(Dataset entries)
+-------+

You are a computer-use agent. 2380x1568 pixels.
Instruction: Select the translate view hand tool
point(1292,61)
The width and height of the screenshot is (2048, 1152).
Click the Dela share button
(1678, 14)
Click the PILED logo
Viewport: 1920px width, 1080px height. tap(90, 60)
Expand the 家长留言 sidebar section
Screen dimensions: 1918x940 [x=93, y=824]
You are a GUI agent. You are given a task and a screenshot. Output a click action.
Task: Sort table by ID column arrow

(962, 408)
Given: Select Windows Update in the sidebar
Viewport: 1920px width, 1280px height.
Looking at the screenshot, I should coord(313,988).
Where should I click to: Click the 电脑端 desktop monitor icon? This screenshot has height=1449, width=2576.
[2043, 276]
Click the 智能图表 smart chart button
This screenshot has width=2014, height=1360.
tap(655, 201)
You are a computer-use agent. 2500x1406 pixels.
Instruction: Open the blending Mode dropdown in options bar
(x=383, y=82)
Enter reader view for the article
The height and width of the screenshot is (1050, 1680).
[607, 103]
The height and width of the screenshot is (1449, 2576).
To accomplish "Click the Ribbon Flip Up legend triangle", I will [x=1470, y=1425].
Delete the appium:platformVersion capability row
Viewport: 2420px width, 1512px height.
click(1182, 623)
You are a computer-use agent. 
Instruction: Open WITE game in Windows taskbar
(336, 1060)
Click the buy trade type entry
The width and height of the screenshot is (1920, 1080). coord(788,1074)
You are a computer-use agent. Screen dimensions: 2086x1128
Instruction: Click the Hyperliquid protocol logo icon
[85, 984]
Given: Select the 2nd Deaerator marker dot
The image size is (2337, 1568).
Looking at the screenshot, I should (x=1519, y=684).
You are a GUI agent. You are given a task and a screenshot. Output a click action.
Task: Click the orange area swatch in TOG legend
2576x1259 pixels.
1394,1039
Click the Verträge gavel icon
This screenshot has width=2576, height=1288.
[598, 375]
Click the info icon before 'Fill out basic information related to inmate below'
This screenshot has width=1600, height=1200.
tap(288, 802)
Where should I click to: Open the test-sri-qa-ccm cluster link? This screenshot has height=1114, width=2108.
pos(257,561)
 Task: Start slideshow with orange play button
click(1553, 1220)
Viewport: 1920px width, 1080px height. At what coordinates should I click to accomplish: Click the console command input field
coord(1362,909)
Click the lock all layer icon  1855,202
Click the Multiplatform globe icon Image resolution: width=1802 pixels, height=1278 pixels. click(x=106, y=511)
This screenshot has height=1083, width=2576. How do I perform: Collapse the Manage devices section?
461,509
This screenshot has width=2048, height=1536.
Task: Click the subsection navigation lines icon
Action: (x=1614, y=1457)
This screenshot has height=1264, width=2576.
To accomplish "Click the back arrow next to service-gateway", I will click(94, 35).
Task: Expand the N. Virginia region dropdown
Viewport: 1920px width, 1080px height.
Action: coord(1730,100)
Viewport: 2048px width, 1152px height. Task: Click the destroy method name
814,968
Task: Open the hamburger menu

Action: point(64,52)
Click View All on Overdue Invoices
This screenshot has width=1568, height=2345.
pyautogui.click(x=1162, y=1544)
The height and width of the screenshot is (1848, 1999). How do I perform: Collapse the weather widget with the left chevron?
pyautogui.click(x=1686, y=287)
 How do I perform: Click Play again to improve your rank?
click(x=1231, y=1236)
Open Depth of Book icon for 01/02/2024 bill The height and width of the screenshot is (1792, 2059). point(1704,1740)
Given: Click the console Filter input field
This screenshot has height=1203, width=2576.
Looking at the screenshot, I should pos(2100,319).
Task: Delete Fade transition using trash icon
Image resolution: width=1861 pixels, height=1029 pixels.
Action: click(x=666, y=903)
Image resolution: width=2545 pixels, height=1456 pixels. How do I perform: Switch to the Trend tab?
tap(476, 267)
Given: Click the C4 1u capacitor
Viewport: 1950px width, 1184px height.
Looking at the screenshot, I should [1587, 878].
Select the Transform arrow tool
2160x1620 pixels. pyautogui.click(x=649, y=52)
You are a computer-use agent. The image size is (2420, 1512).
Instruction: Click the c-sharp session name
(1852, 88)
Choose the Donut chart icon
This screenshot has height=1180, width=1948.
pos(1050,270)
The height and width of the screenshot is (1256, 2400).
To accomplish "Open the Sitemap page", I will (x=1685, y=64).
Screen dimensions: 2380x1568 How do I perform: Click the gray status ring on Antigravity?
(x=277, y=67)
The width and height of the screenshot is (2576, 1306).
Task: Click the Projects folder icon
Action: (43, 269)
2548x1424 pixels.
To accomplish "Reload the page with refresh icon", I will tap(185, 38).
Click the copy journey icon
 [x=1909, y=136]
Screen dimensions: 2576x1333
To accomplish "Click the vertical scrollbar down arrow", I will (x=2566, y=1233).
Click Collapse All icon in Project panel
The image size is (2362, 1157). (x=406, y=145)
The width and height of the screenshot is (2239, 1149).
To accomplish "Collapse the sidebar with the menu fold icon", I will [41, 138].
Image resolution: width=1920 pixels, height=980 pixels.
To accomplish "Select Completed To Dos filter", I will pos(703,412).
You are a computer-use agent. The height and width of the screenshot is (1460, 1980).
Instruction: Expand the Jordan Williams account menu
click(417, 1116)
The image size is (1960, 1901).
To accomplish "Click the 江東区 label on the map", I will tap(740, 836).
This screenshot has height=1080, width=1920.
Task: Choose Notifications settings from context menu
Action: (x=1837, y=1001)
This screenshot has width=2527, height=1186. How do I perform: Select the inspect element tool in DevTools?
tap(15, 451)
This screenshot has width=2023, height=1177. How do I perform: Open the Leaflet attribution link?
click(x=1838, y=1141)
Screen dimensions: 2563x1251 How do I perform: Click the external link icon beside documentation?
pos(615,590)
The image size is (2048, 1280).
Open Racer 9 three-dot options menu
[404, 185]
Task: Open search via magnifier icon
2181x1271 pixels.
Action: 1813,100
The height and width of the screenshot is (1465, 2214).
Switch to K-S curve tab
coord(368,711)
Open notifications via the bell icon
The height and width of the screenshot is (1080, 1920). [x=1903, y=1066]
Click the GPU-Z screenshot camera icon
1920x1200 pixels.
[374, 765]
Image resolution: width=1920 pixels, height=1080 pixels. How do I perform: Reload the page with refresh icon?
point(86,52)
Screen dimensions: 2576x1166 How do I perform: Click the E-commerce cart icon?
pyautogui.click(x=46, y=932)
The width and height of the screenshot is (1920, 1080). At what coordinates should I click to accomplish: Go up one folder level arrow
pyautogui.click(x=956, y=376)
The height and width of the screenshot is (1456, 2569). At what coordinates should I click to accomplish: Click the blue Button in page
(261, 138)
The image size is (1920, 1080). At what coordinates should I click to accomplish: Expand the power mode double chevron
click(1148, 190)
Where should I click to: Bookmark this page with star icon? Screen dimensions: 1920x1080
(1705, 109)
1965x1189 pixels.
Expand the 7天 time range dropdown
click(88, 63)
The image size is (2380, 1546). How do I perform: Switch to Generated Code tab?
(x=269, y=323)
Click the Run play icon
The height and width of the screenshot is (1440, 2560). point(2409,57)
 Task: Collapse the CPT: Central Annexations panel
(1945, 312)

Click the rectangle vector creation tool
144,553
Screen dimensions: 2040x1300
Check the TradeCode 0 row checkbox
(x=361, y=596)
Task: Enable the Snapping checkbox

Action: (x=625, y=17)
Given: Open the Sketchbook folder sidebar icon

+-------+

## [Aim of the task]
Take every line from the records above that has the word "Delete" and copy it.

## [Written response]
Delete the appium:platformVersion capability row
Task: Delete Fade transition using trash icon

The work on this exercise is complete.